4 of us. I only have £70 a week because that's what's left (well not all bills are paid even then). It used to be £50.

looking4pup · 12/10/2023 07:04

Including cat food toiletries cleaning etc

PictureFrameWindow · 12/10/2023 07:04

We spend £120 but without lunches or wine. We're veggie too. It doesn't sound excessive to me.

PinkyDinkyDoodle · 12/10/2023 07:06

I’m cooking six adult portions per night, plus lunches for three/ four and we spend about that much. (Including toiletries, household cleaning products and some alcohol). Most of it comes from Aldi/Lidl, but with a top up at Sainsbury’s for the stuff I can’t get elsewhere. We don’t waste any of it, and everything we eat is packed out with veg to make the meat stretch further. Pretty much every meal is cooked from scratch, so no instant stuff apart from the occasional pizza.

Tessofthebicyles · 12/10/2023 07:10

@arintingly "we are a mostly vegetarian household which really brings down the costs."

Same here (2 of us)

I am veggie, DH is not. He eats veggie 2x a week with me.

DH is retired, I'm not. Most days he has sandwiches for lunch/jkt potato

I batch cook and freeze.

Fortunately we have an Aldi and I can bulk buy when they have offers on.

We spend about £80 a week.

DinosApple · 12/10/2023 07:13

I could easily, easily spend £150/week (with booze).
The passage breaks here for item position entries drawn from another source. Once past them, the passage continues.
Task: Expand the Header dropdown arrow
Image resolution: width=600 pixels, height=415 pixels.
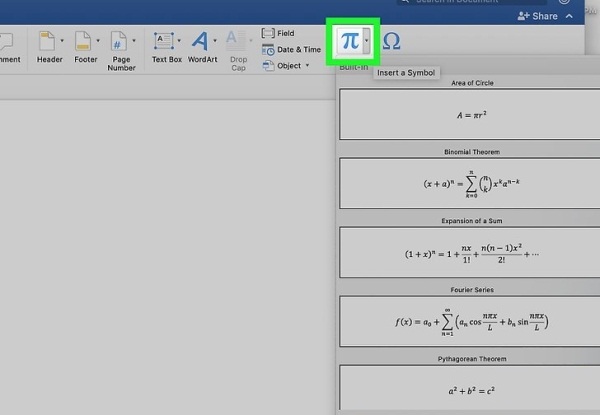Action: point(64,42)
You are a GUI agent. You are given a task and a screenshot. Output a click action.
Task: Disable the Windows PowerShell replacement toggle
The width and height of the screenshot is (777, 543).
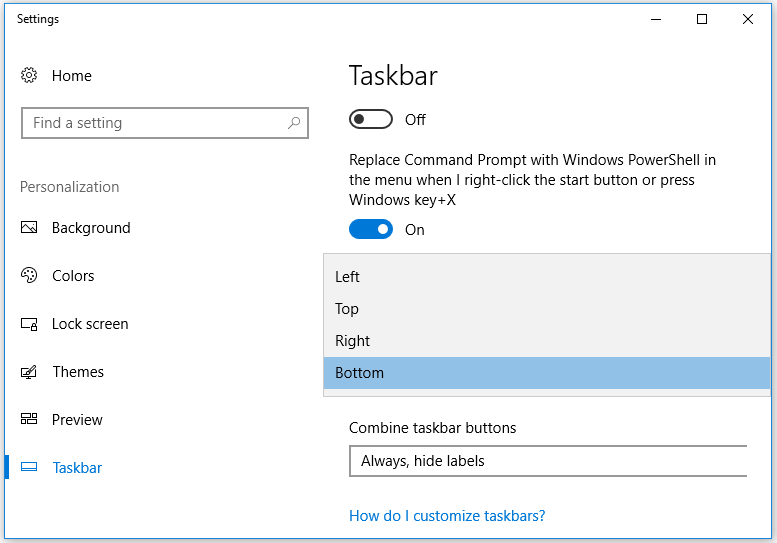click(x=370, y=230)
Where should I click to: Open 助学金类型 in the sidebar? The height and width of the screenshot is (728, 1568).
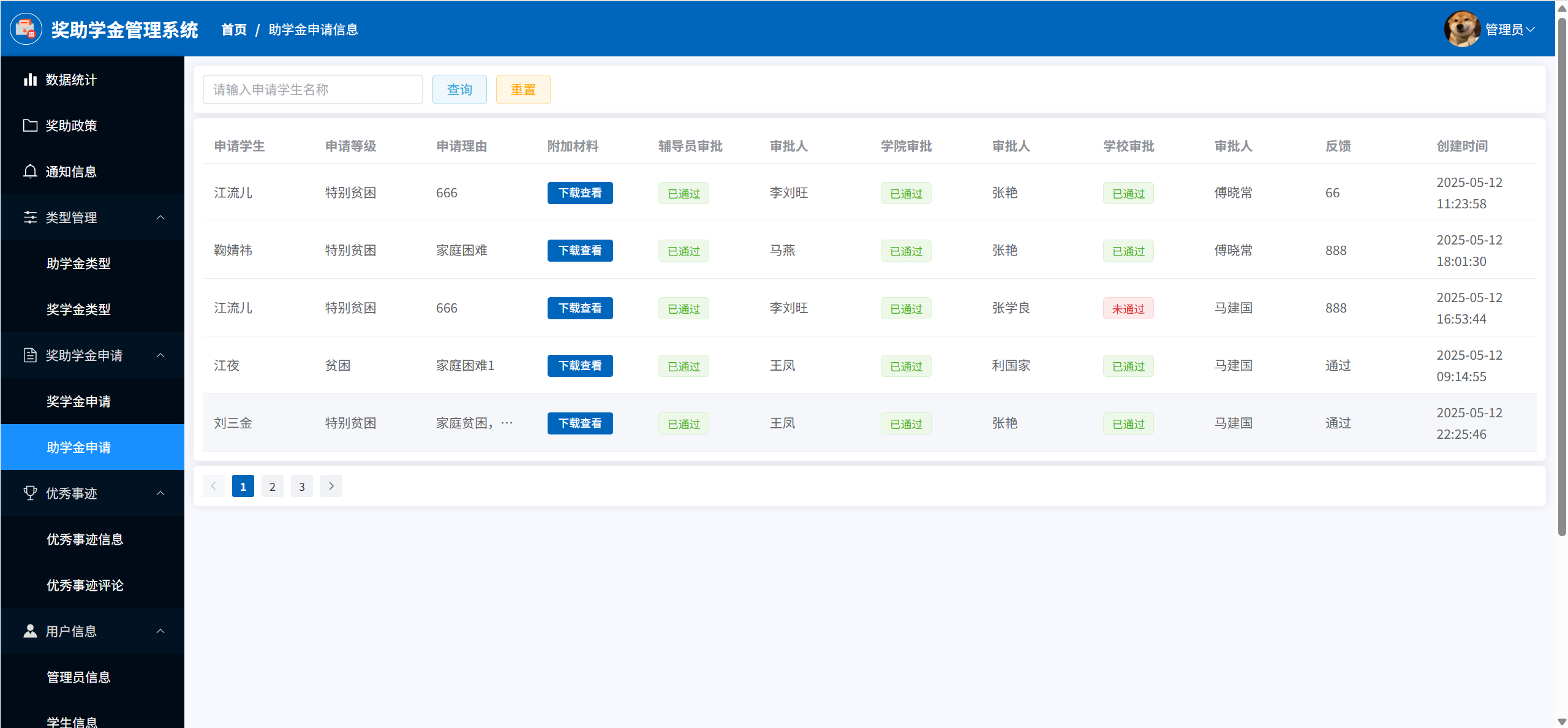[x=78, y=264]
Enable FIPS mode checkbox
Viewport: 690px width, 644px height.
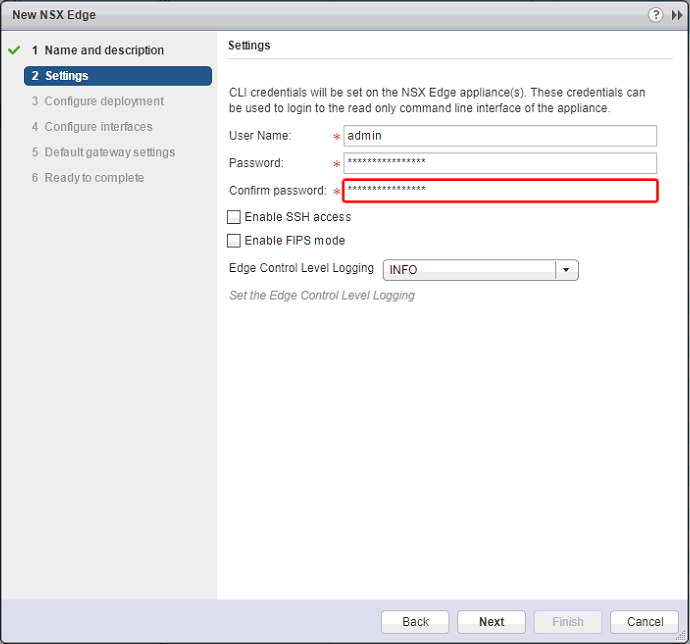click(x=234, y=241)
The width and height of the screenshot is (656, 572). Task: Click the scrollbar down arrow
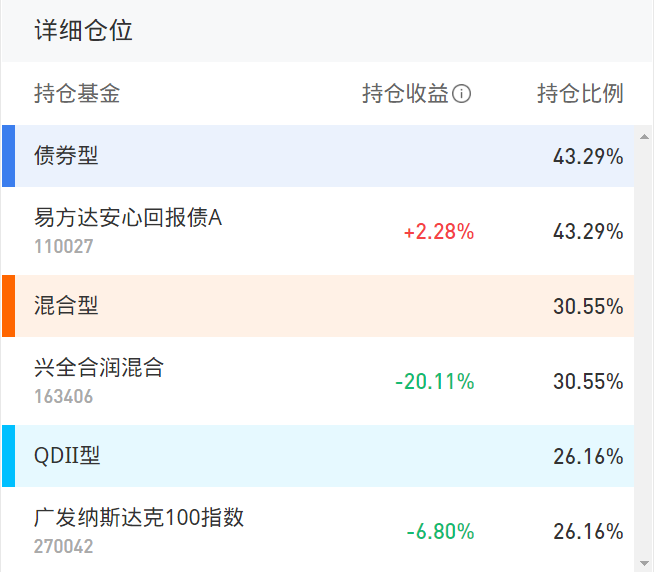(643, 562)
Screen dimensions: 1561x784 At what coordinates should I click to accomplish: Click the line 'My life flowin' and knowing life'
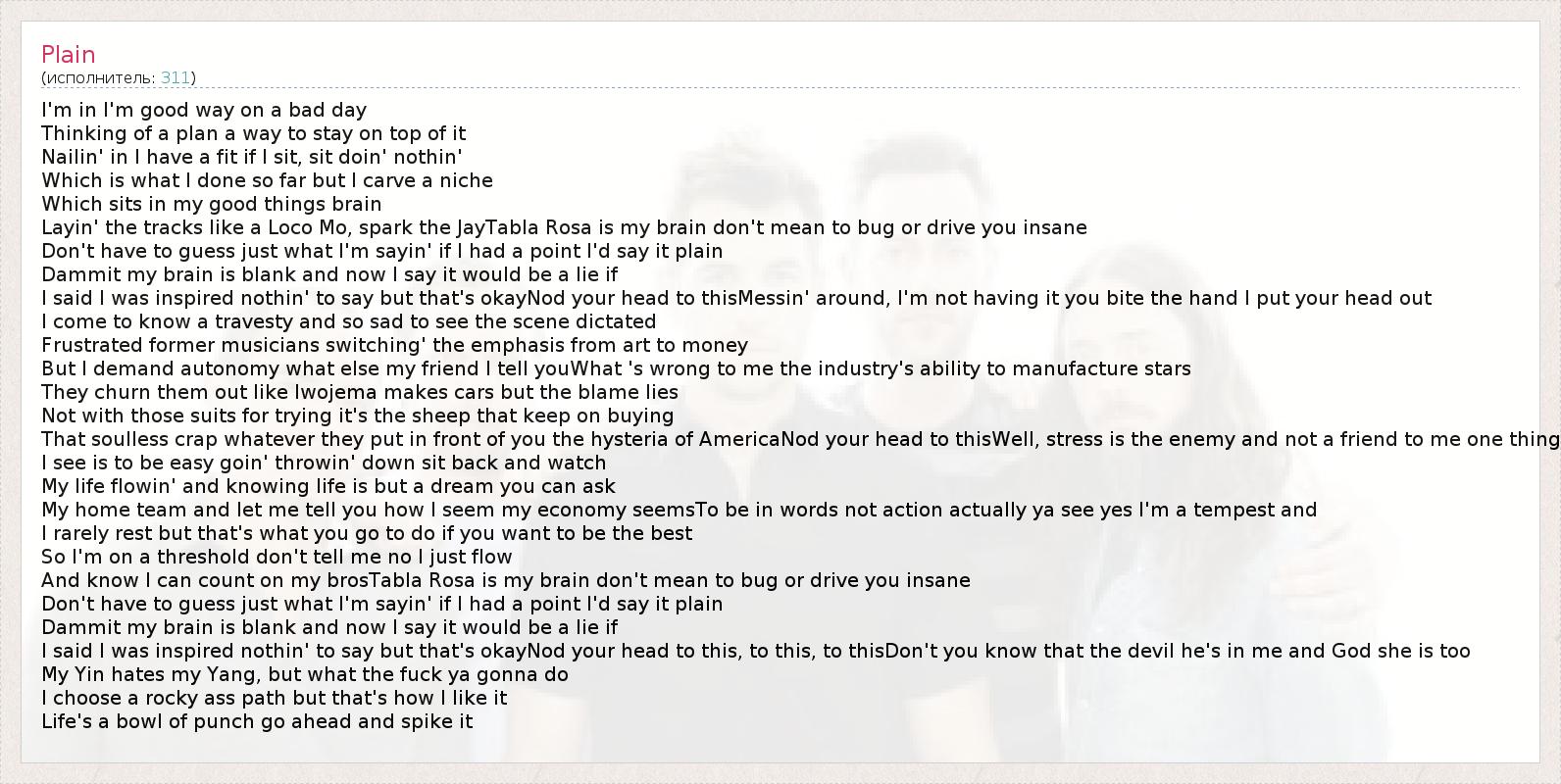pyautogui.click(x=328, y=486)
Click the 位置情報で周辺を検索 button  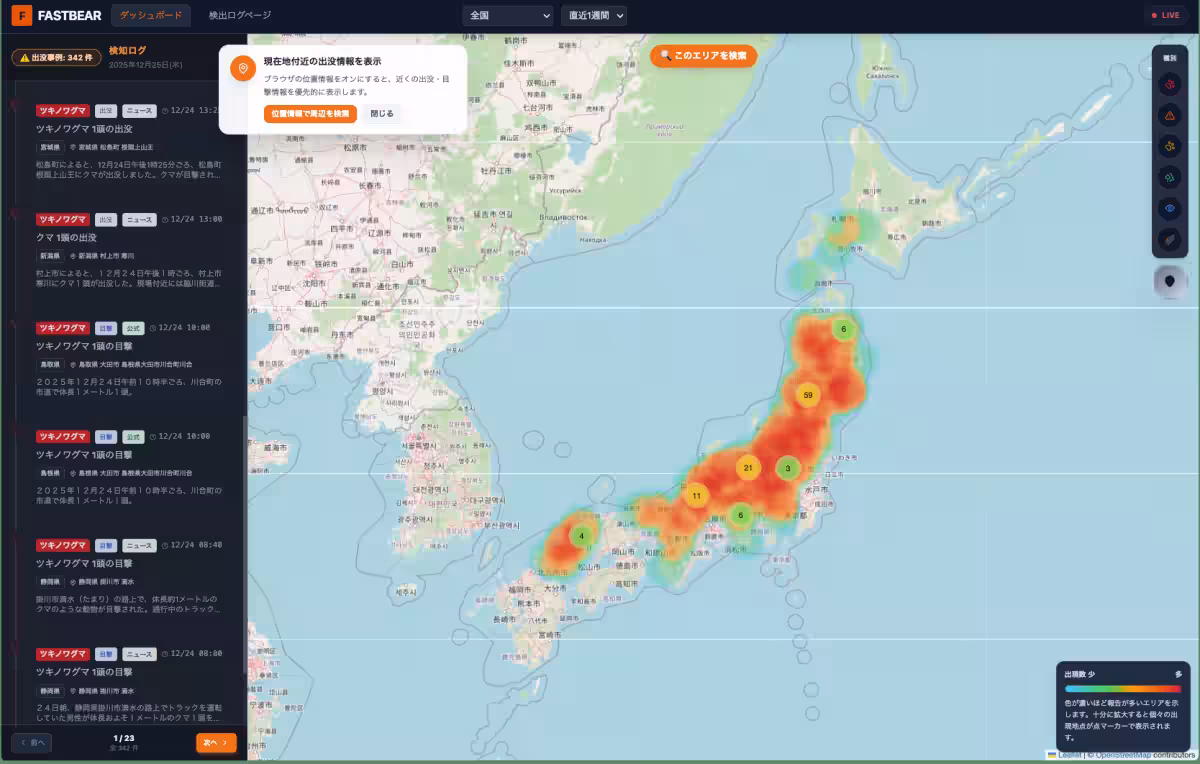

Unfortunately I can't afford to so I keep it to approx £110 per week.

Two adults, two teens DDs. Very little meat these days, include packed lunches, very little ready made food and no booze at the moment (Christmas is coming!)

To keep it down I now alternate between Aldi and Tesco whereas previously I just shopped online at Tesco. I really miss the convenience of purely online shopping.

OP, with additional adults in the house yes I can see how it would be £250 per week.

Heatherbell1978 · 12/10/2023 07:13

I think it's a lot, maybe double what we spend, but probably not unusual. We're 2 adults, 2 young DC (6 and 9) and a cat. Kids have lunch at school so no cost there. I get a Tesco delivery weekly of around £60, a Simply Cook box (creates 4 meals) at £10 and top up with around £40 extra at Lidl (mainly things I can get cheaper than Tesco).
We don't buy booze.

PinkyDinkyDoodle · 12/10/2023 07:14

A couple of years ago I was spending about half of what I am now. I have really noticed the increase in prices, but it is compounded by the increase in portion sizes for the children as they get older.